Em 1987, com Ronald Reagan na Presidência dos EUA, o romancista americano Gore Vidal veio a São Paulo para dar uma série de palestras. Tinha um macete infalível para abri-las. Cumprimentava o público, fazia um ar grave e dizia: “Antes de começar, preciso dar uma informação terrível. A biblioteca do presidente Reagan se incendiou.” Silêncio na plateia. Ele continuava: “Ambos os livros se queimaram”. Plateia estrondava em gargalhadas. E o arremate: “O pior é que o segundo ele nem tinha acabado de colorir.” Plateia se dobrava de rir. E só então vinha a palestra.

Livros para colorir eram coisa de criança. Supunha-se que, assim que soubesse ler, ela já se entregasse a alguns machados e gracilianos. Mas, em princípios deste século, eles se tornaram uma onda internacional e foram fanaticamente adotados.

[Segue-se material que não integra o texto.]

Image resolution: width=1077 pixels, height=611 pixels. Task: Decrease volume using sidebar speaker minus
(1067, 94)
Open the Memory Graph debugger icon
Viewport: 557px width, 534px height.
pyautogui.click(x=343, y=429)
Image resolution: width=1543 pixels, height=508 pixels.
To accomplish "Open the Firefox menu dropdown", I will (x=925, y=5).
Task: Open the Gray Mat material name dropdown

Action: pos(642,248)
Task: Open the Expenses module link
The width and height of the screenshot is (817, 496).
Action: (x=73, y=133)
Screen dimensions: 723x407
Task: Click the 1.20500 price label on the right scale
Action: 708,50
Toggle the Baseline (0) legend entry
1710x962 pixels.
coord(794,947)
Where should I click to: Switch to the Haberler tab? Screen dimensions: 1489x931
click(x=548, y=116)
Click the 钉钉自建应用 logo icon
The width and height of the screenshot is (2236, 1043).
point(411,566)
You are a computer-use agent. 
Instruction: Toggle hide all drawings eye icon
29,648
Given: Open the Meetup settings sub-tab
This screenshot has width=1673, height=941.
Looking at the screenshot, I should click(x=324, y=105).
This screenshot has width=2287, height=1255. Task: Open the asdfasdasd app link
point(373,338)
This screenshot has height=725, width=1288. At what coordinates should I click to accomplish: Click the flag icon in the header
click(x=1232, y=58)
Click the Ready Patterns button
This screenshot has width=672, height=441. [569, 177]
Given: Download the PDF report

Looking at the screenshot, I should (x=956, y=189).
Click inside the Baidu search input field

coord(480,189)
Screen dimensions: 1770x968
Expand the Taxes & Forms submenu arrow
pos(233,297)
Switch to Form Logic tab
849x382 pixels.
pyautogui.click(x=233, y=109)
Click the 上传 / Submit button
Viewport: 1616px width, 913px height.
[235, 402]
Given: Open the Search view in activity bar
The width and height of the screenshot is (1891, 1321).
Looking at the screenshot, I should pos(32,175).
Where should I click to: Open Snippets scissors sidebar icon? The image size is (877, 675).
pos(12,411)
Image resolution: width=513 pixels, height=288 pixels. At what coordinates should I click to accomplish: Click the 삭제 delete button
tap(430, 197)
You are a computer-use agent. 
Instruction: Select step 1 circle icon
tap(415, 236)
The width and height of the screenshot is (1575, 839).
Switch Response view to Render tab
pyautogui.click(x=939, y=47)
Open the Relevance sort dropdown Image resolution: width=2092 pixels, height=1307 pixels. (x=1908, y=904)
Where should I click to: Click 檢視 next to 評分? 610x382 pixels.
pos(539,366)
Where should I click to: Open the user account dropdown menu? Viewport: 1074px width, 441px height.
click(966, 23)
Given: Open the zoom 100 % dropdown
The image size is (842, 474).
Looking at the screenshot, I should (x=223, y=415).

Seu mercado abrangia não só quem nunca tinha sido visto com um livro na mão como os mais insuspeitos adultos -leitores de Heidegger e Kierkegaard eram flagrados de lápis e pincel na mão colorindo tratados de epistemologia. Havia livros de todos os gêneros para colorir, não só os da Peppa Pig.

Escritores amigos meus se revoltavam ao ver as listas de mais vendidos tomadas do 1º ao 10º lugar pelos livros para colorir. Mas eu dizia: “Calma. Pode ser uma boa. Significa que os não leitores estão descobrindo os livros. Passada a onda, vão procurar livros de verdade. Talvez até os seus!” De fato, depois de um ou dois anos, ela passou. E, quando se esperava que nunca mais voltasse, ei-la de novo, só que agora para colorir com canetinhas.

Parece o início de uma nova epidemia. Nós, que publicamos livros em preto e branco, vamos sofrer por algum tempo, mas acho que, como a outra, essa onda será benévola. Além disso, sou a favor de qualquer coisa que, mesmo por cinco minutos, tire uma tela das mãos das pessoas.